Another advantage of GPSI is that it provides multiple candidate PDE models as many as the number of the population is set, e.g., one hundred of PDEs. While Sect. 4 shows the reference models that are used to generate training data and to confirm the identified PDEs, a situation where there is “no reference model” for data will be a very interesting case. Several identified PDEs could be selected for potential governing equations. Interpreting these PDEs and presenting them with their model probability will provide different perspectives on system physics. In addition, multiple PDEs have potential to be used together for system response probability or for model closure problem.

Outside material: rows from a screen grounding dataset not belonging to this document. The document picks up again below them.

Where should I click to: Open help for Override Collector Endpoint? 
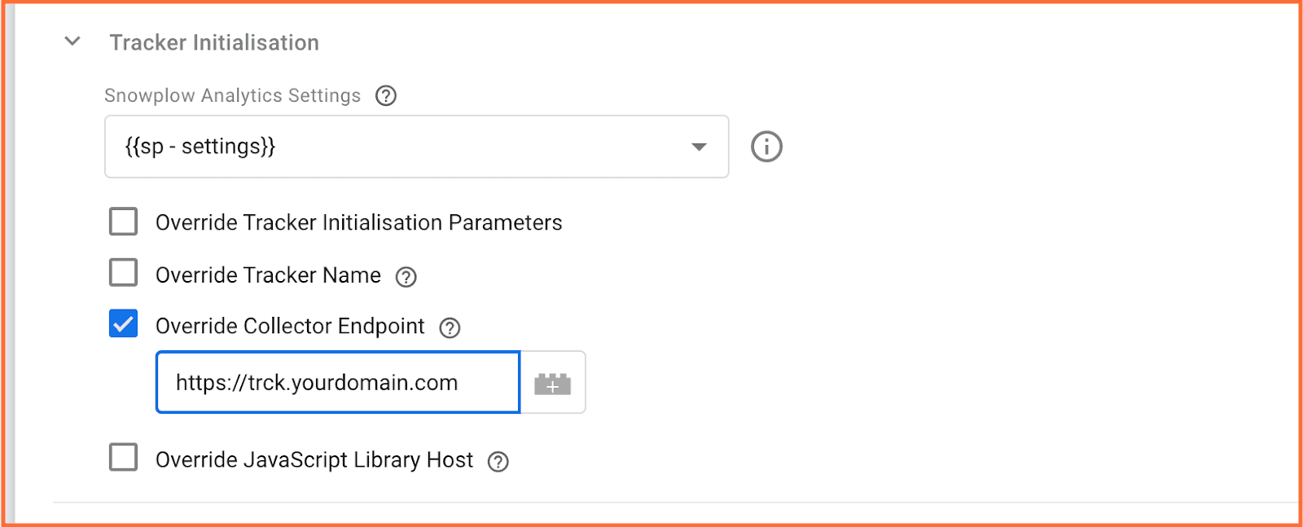pos(449,327)
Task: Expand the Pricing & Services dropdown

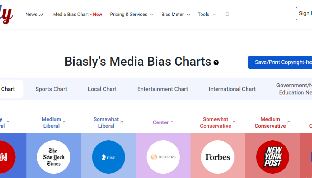Action: coord(132,15)
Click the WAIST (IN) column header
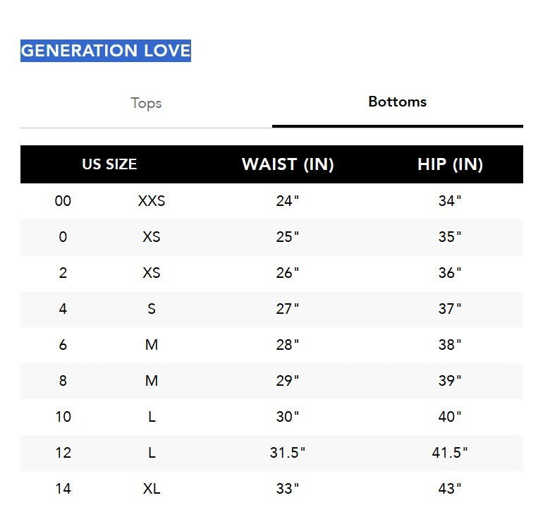 (x=288, y=164)
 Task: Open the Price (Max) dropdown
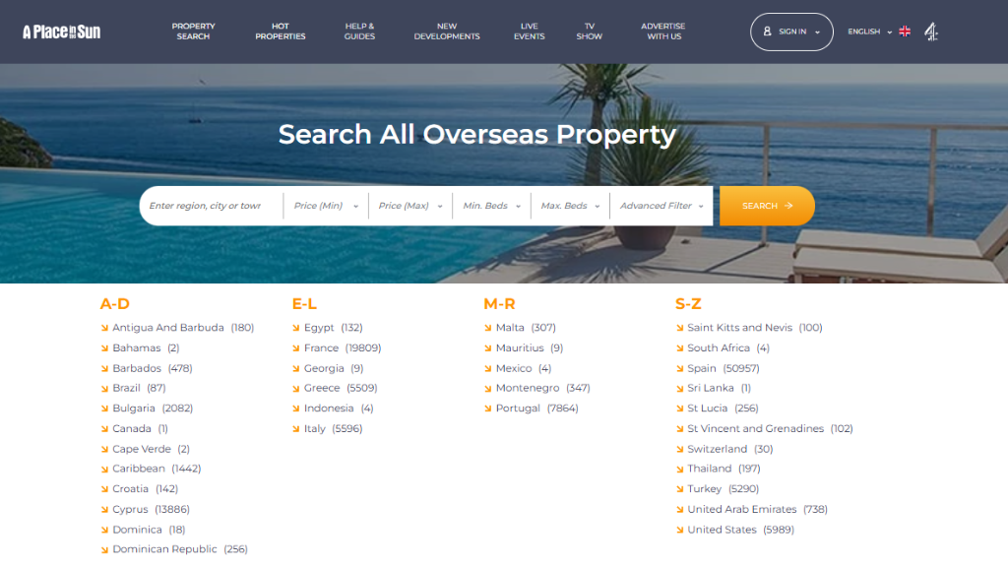[410, 206]
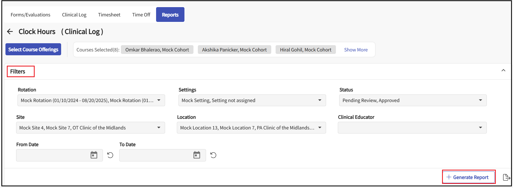Switch to the Forms/Evaluations tab
The width and height of the screenshot is (513, 188).
[31, 15]
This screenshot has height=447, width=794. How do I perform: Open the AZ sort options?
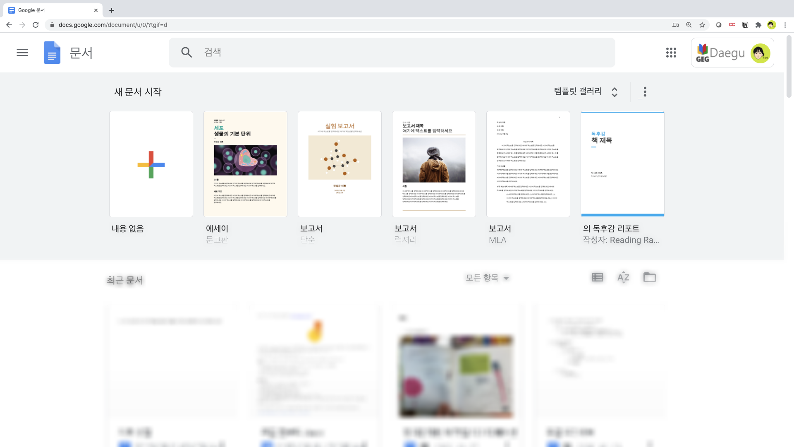pyautogui.click(x=623, y=277)
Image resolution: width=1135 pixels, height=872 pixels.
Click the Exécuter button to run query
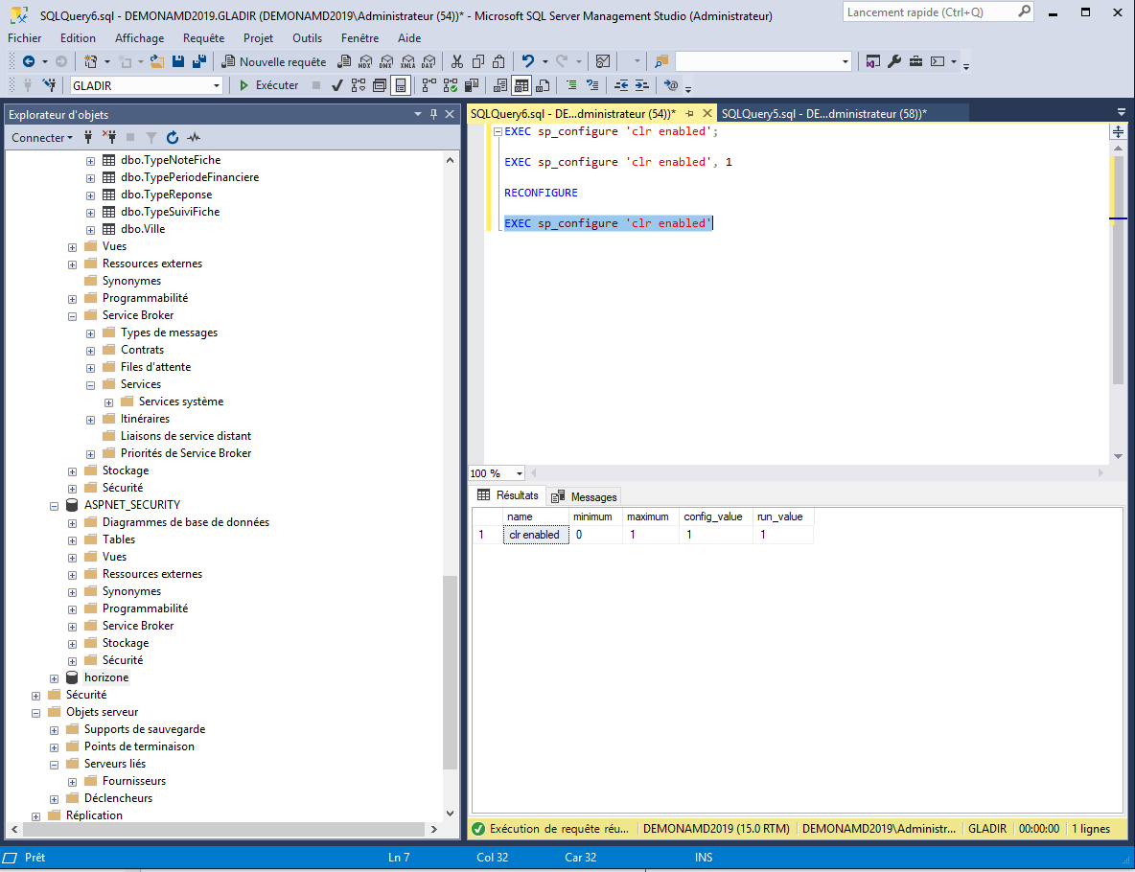(268, 85)
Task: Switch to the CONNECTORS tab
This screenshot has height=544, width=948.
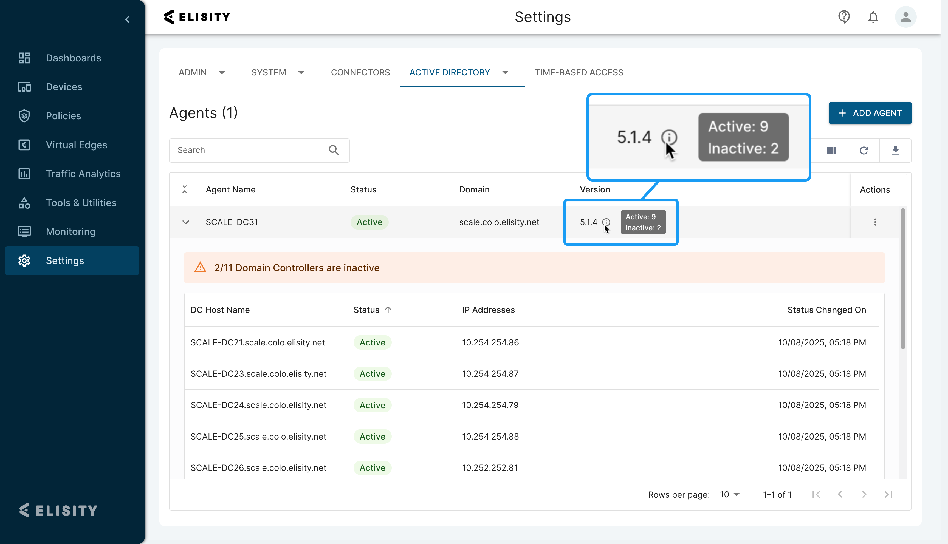Action: [360, 72]
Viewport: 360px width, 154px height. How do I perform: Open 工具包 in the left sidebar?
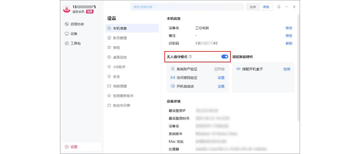point(75,43)
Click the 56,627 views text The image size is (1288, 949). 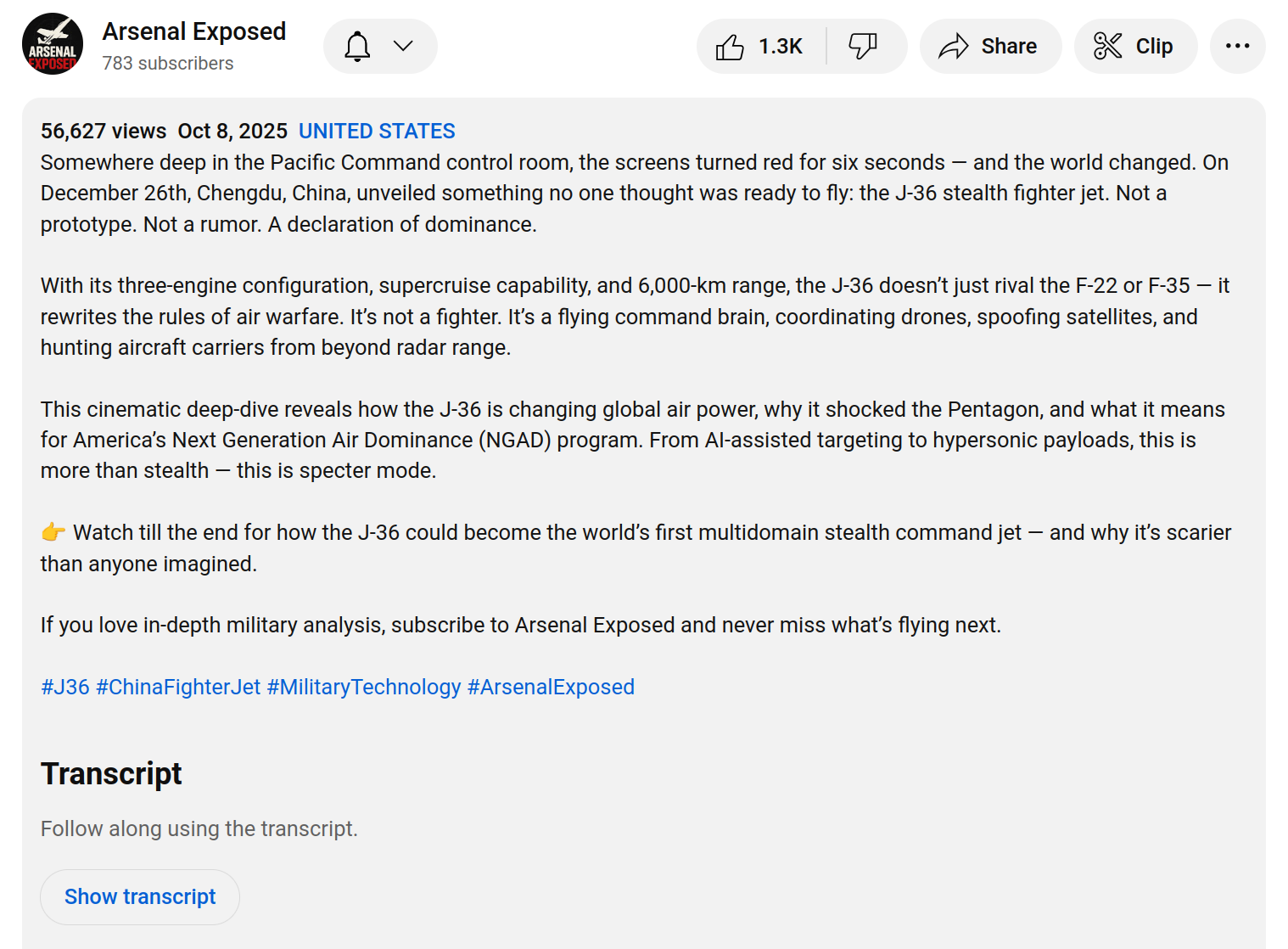tap(104, 131)
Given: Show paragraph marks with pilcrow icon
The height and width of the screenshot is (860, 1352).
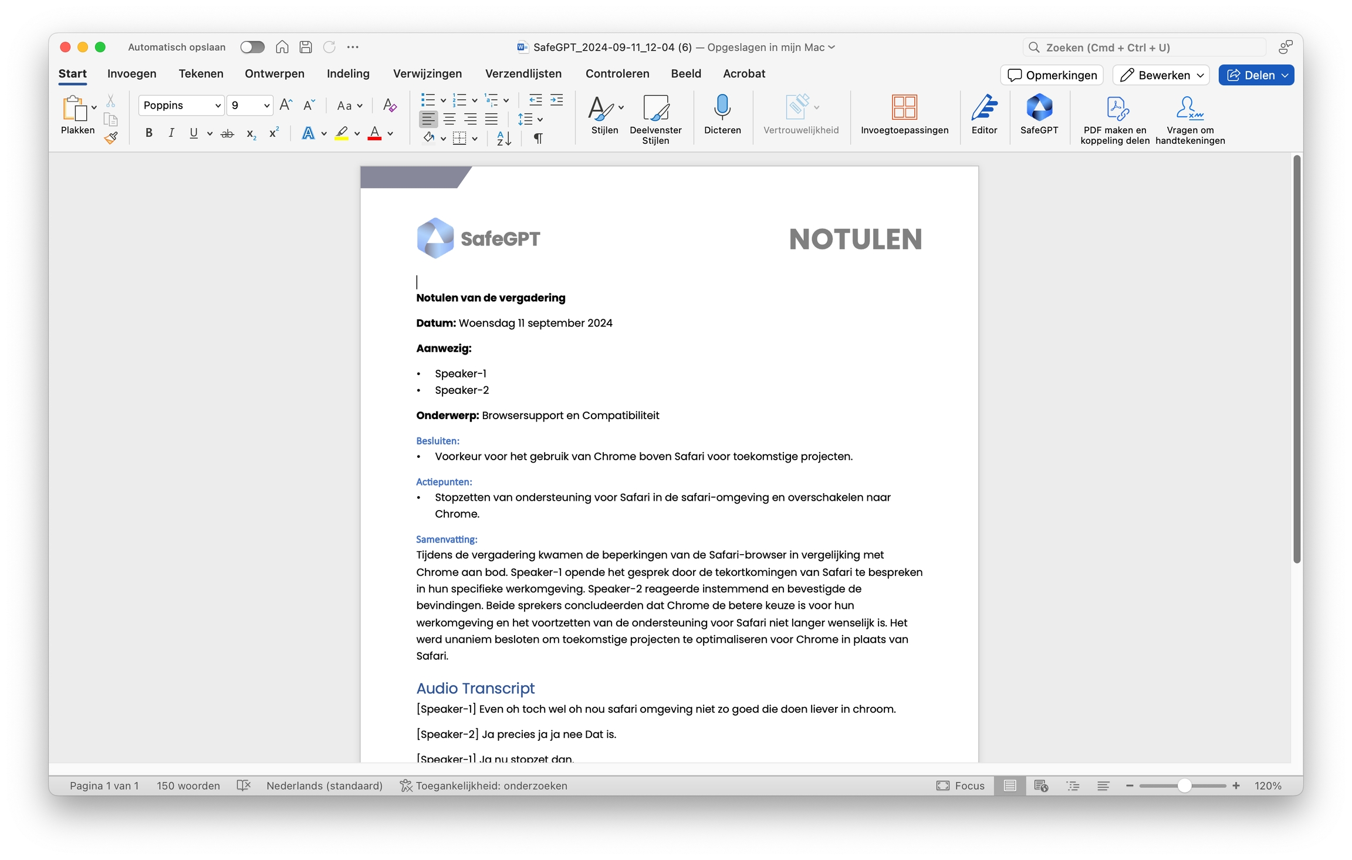Looking at the screenshot, I should (538, 138).
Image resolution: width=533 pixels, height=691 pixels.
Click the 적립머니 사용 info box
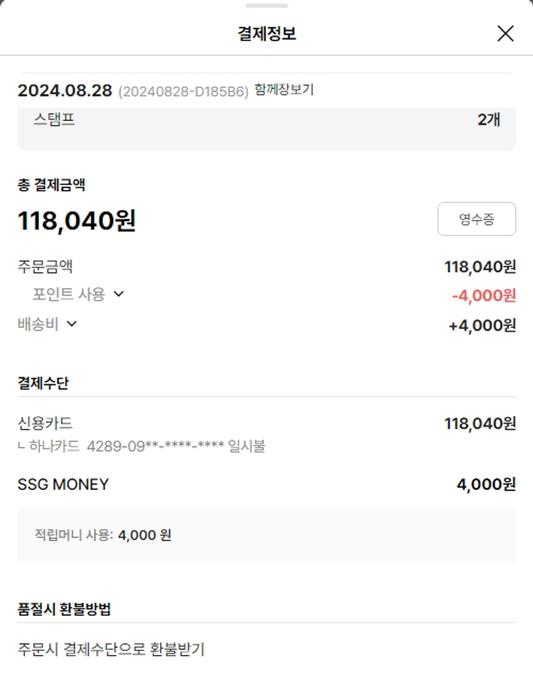pyautogui.click(x=267, y=535)
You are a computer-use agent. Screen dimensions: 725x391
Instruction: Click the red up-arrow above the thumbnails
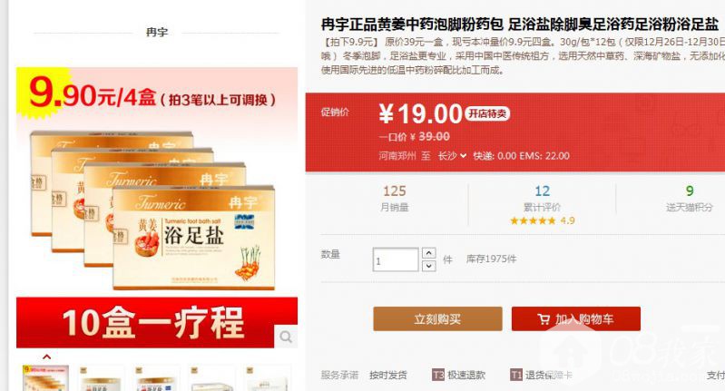(46, 357)
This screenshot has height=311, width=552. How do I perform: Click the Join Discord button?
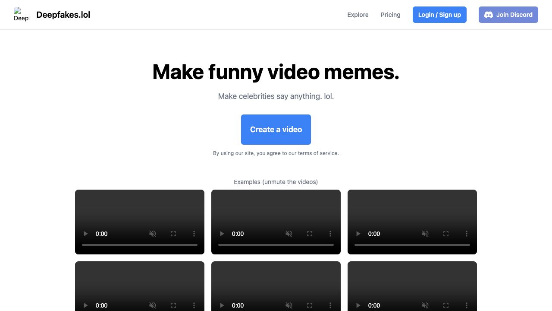[508, 15]

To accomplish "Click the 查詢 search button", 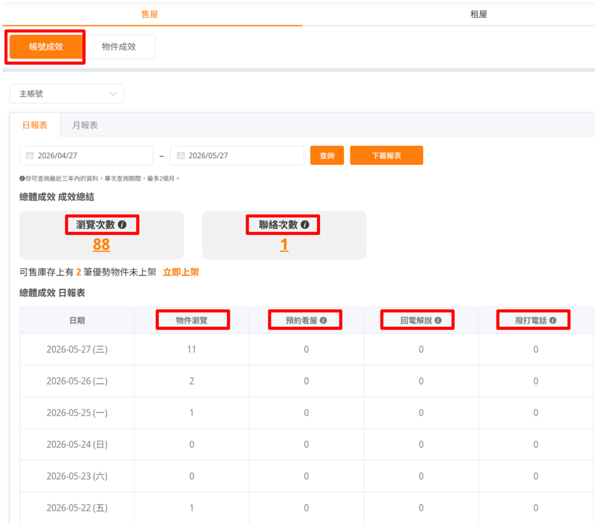I will [327, 155].
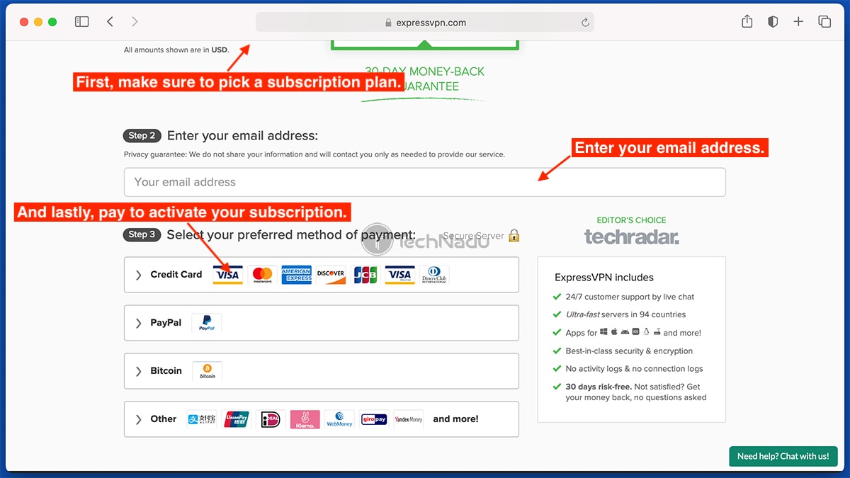Screen dimensions: 850x478
Task: Expand the Credit Card payment option
Action: pyautogui.click(x=322, y=275)
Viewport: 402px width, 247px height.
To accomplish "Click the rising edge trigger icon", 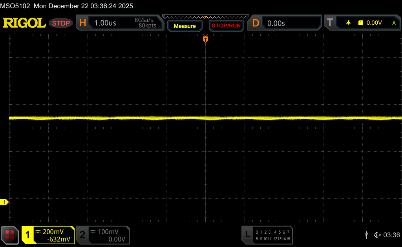I will [x=348, y=23].
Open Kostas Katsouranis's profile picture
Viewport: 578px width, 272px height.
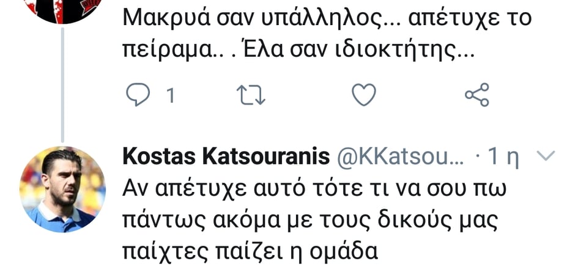pyautogui.click(x=62, y=189)
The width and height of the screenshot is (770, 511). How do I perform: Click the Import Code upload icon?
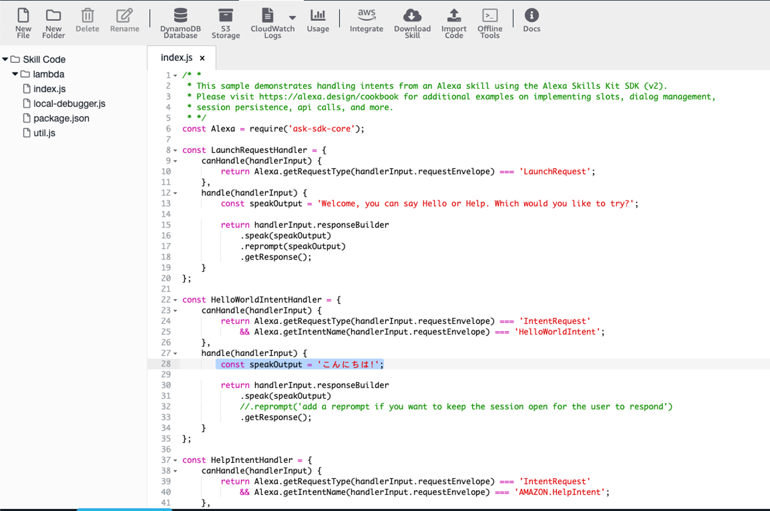tap(454, 16)
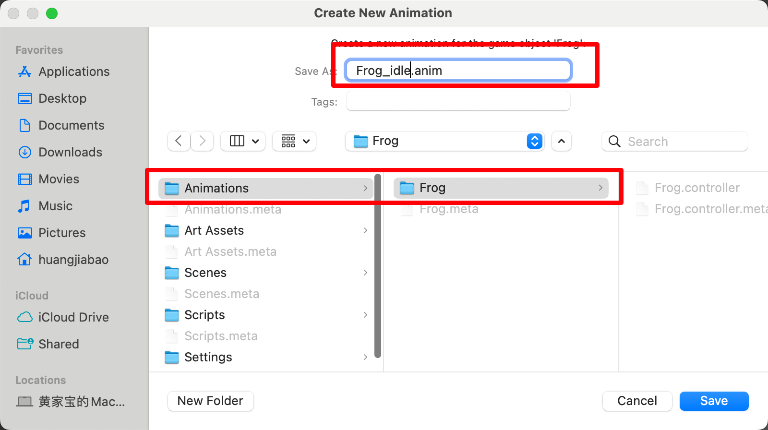768x430 pixels.
Task: Select iCloud Drive in sidebar
Action: tap(63, 317)
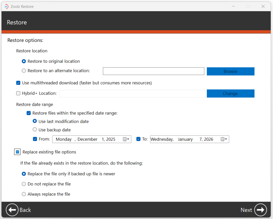Collapse the Replace existing file options section
Image resolution: width=273 pixels, height=219 pixels.
17,152
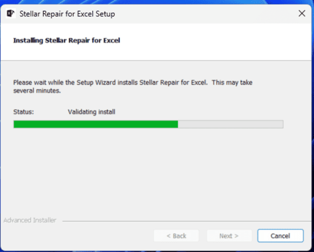Screen dimensions: 314x252
Task: Click the disabled Back button
Action: [176, 236]
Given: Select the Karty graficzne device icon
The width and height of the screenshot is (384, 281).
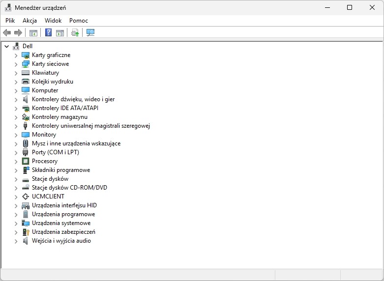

It is commonly known that GP-based methods have two major drawbacks. Firstly, a large amount of hyperparameters need to be tuned for each problem. GPSI resolves this issue by improving its reproducibility, which persists in the changes of the hyperparameters. This reproducibility is attributed to the efficient handling of expression trees during the evolutionary processes with bloat control techniques. Consequently, GPSI is able to address the class of PDE identification problems with the default hyperparameters established in the previous study [11], and further refined in this study. Secondly, the convergence time in a standard GP application can be excessively long to be used. In order to overcome this issue, GPSI utilizes the effective multi-purpose loss function, and employs stochastic sampling. Additionally, parallel computing is implemented to run GPSI simulation for the fitness test. As a result, for the examples investigated in this work, GPSI was performed with a relatively short convergence time, even though the basis function library expands to include many functions (i.e., Heaviside step function, absolute value function, sign function, exponential function, logarithmic function, error function, sine function and cosine function).

6 Summary

This paper presents a novel system identification approach (GPSI) that utilizes stochastic optimization, in conjunction with available data sets, to discover the optimum PDE candidates that match the data and to reveal system physics embedded in the data. GPSI aims to discover the system PDEs by utilizing little prior knowledge about a target system and its measurements (i.e., input/output data). Computational speedup is achieved by incorporating a series of novel steps, such as: (1) a multi-purpose loss function and stochastic sampling into the parallel fitness test as well as (2) bloat control techniques into the evolutionary processes. The results reported in this work show that the algorithm is computationally feasible and allows to identify both linear and nonlinear PDEs.

We illustrate the accuracy and robustness of the proposed approach in two canonical PDEs. The first PDE is the nonlinear Burgers’ equation which is of relevance to the fluid dynamics community. The second PDE analyzed is the advection–dispersion equation (also known as the convection-diffusion equation in the heat transfer community) and it is widely used in environmental and chemical engineering to analyze the spatiotemporal dynamics of solute mass transport. Illustrative examples demonstrate that GPSI successfully identified the nonlinear Burgers’ equation and linear/nonlinear advection–dispersion equations with significant data noise (i.e., up to 10%). The results demonstrate that new technique is effective and robust to discover PDEs from data without the need for the user to select a parametric phenomenological model. Finally, we show the physics of a given system controls the accuracy of the discovery of the governing equation. We illustrate how the accuracy of the identification process varies according to key dimensionless groups such as the Reynolds and Peclet numbers. The framework provides a promising new approach for identifying governing equations as well as physical laws in parameterized spatiotemporal systems.